WWI German fighter aircraft

The Kondor D 1, given the unofficial name Kondorlaus, was a German single seat, biplane fighter aircraft designed and built close to the end of WWI.

==Design and development==
The Kondor D 1 was an unequal span single-seat biplane of wooden construction, powered by a 100 hp Gnome Monosoupape rotary engine and armed with two 7.92 mm LMG 08/15 Spandau machine guns. The D 1 had a single spar lower wing with V interplane struts, similar to Nieuport 11 practice.
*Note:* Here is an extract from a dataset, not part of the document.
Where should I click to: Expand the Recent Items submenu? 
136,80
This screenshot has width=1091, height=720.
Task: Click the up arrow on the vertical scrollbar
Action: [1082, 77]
The first flight of the Kondor D 1 occurred in the autumn of 1917, but test flights showed it to be underpowered and Walter Rethel, with Paul Ehrhardt, developed an improved version of the design, the Kondor D 2, which Rethel completed after Ehrhardt retired due to ill health.

Confusion reigned after the second D-type competition at Aldershof because the Idflieg referred to the two Kondor D 2 prototypes as the D.I and D.II during the competition, which were actually fictitious designations.

==Bibliography==

- "German Aircraft of the First World War" (1987)
- "The Complete Book of Fighters: An Illustrated Encyclopedia of Every Fighter Built and Flown" (2001)
- Herris, Jack (2020). "German Aircraft of Minor Manufacturers in WWI: A Centennial Perspective on Great War Airplanes"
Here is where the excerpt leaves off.